Crontab job works only once

I created 60 crontab jobs to run python script every second and the python scripts it was just a test and it only contain the following:

import notify2
from datetime import datetime

notify2.init('')

n = notify2.Notification('test', datetime.now().strftime('%I:%M:%S'))
n.set_timeout(1000)
n.show()

and crontab job is:

* * * * * DISPLAY=':0' XAUTHORITY='/run/user/1000/gdm/Xauthority' python3 /path/to/my/script.py
* * * * * ( sleep 1 && DISPLAY=':0' XAUTHORITY='/run/user/1000/gdm/Xauthority' python3 /path/to/my/script.py )
* * * * * ( sleep 2 && DISPLAY=':0' XAUTHORITY='/run/user/1000/gdm/Xauthority' python3 /path/to/my/script.py )
.
.
.
.
.

the first time it waits 1 minute and the start running them, but not all of them will be executed and they never executed again.

I add a crontab job to test if it will work (* * * * * env > /home/hadi/Desktop/env.output) and worked fine. Here is the output file content:

POWERSHELL_TELEMETRY_OPTOUT=1
DOTNET_CLI_TELEMETRY_OPTOUT=1
HOME=/home/hadi
COMMAND_NOT_FOUND_INSTALL_PROMPT=1
LOGNAME=hadi
PATH=/usr/bin:/bin
LANG=en_US.UTF-8
SHELL=/bin/sh
JAVA_HOME=/usr/lib/jvm/jdk-15.0.2
PWD=/home/hadi

So I guess the problem is with the notification, how to fix this?
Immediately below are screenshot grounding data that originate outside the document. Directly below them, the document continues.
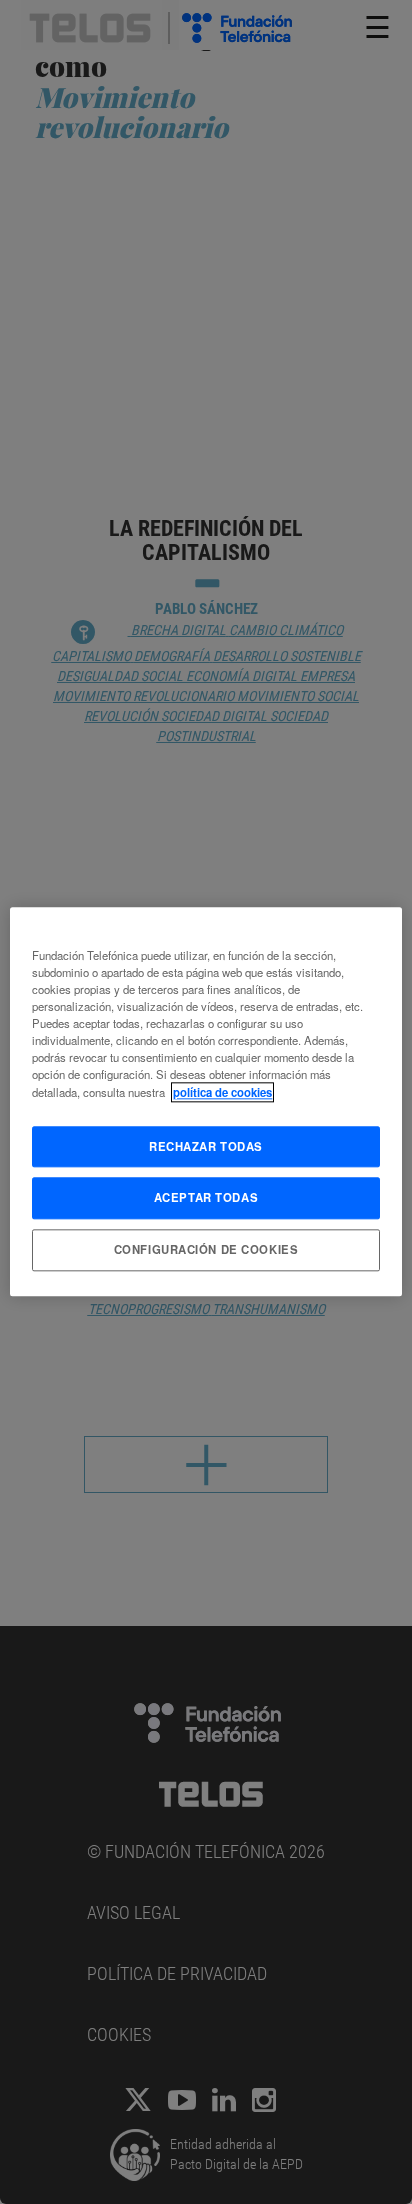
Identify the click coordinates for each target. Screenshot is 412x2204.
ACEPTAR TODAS (206, 1198)
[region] (205, 1101)
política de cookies (222, 1092)
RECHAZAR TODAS (206, 1146)
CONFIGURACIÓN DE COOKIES (206, 1250)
and one more thing, DISPLAY=':0' some times I should set it to 1 not 0 I do not know why


Solution 1:

With a postfix &, you may start your python script in the background. Even if an instance is blocked and hangs forever or finishes in a small fraction of a second, the next job will start a second later.

#!/bin/bash

while true 
do
  sleep 1
  python3 /path/to/my/script.py &
done 

Cron is not suitable for finer time granulation than minute. Systemd timers are usable for finer granulation, but if you don't want to restrict the time at all, the job should simply be started when appropriate in the startup procedere.

Since your code uses DISPLAY=:0, it might be started as a systemd unit, depending on graphical.target, to avoid calling it, before the graphical system is up.

The looping script might accumulate larger amounts of time discrepancies over time, and 3597 times per hour instead of 3600, but maybe "roughly once per second" is good enough. If not, you have to measure the time yourself and correct yourself.

Good introduction to systemd are available on YT, for instance.